The loss of a loved one, no matter what your age is traumatic. Even an infant senses the loss as they are keyed into the emotions of their adult caretakers. As grief takes hold often rituals and ceremonies are encouraged to process the loss and funerals or memorial services offer a sense of closure. Children, with the guidance of adults can and should take part in the ceremony.

Preparing the child is the most important step to involving them in the funeral rite. The parent or caretaker should take the time to sit with the child ahead of time and offer as much information about the ceremony as possible. At this time a child can also be given a choice as to whether they wish to attend. Some children after hearing the details may opt out of attending and that must also be honored. Should the child want to attend it will be important that they know what to expect.

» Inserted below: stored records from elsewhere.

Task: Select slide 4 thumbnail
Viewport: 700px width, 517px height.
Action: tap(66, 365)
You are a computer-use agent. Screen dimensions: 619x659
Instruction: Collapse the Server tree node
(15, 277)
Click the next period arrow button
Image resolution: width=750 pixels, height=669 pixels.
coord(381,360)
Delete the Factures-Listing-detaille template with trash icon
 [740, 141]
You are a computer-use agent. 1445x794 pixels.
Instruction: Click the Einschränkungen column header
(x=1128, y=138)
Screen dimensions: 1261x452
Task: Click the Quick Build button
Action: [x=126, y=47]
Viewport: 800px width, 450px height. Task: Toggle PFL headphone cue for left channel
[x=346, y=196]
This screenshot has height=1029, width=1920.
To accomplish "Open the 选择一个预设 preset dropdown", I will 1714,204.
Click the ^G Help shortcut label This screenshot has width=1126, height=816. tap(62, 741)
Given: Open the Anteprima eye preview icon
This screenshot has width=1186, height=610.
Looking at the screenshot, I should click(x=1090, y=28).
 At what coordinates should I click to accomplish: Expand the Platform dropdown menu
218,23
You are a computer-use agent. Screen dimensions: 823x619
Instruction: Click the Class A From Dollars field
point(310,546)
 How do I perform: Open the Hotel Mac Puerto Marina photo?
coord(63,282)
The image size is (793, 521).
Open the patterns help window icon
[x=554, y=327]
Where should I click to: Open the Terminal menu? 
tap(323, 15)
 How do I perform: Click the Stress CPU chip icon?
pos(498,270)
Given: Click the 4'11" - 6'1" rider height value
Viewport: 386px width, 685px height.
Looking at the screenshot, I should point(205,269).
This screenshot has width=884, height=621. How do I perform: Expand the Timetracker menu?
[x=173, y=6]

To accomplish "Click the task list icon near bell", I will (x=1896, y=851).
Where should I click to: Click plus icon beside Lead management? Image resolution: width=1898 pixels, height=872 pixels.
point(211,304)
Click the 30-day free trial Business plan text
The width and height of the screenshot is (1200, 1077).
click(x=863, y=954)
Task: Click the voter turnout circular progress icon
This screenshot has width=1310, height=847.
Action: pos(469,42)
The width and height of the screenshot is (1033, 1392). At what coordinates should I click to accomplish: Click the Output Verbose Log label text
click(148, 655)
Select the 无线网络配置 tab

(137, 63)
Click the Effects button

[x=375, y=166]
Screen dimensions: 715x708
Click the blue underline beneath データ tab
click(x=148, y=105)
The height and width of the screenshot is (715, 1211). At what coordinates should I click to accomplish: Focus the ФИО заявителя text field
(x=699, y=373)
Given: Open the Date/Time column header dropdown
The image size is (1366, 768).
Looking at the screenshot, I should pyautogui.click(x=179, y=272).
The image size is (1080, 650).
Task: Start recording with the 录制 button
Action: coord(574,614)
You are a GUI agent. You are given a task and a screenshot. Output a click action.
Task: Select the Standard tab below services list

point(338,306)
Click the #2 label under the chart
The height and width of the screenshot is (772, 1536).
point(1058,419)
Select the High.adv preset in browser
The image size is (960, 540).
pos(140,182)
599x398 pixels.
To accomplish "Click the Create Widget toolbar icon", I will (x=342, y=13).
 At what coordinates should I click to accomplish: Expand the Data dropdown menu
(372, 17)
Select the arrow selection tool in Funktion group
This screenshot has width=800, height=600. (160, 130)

Begin by explaining that the lost loved one will not be there. If a coffin will be present it can be explained that the body the person lived in here on earth is inside, but that the person we love has left that body. Your Spirituality is important to share with the child. If your belief system includes feeling the person is heaven that should be explained. Often we do not give children enough credit. They have a keen understanding and are very accepting of our information. Young children can be spoken to in words they will understand. You may even want to draw pictures with the child as to where you believe their loved one to be now.

It is important to describe the funeral service as best you can. Describing who else might be there, family they may see and know who will be in attendance. Describing the funeral as a time to come together with family and friends to remember the one who has passed will easily be understood by the child. Their role in remembering and having a chance to say goodbye for now is very important. They need to experience that closure around the loss and feel they have the opportunity to say, in their heart and thoughts, anything they want to the one who is gone.

If a burial follows the ceremony and the child wishes to attend, it is important to talk about what the child can expect to see at the cemetery as well. For instance in the case of Jewish funeral it might be good to prepare the child for the ritual of mourners placing dirt on the coffin after it is lowered into the ground. The religious significance can and should be shared each step of the way.

While a funeral is certainly a sad occasion it is important to remember children will be children. They can not necessarily be expected to sit quietly for an hour long service. You may want to bring paper and crayons if the child becomes board, s/he can be encouraged to draw a picture, perhaps of their loved one in heaven or for a member of the family. Sitting toward the rear of the memorial service is another alternative so that if a break is needed, it can be taken easily without disruption. A moment of being able to run outside, take a walk or just jump around may be all it takes.

Being involved in the ceremony and recognizing that this is the time to say goodbye, allows the child to feel they too have contributed and have been able to remember their loved one with the rest of the family.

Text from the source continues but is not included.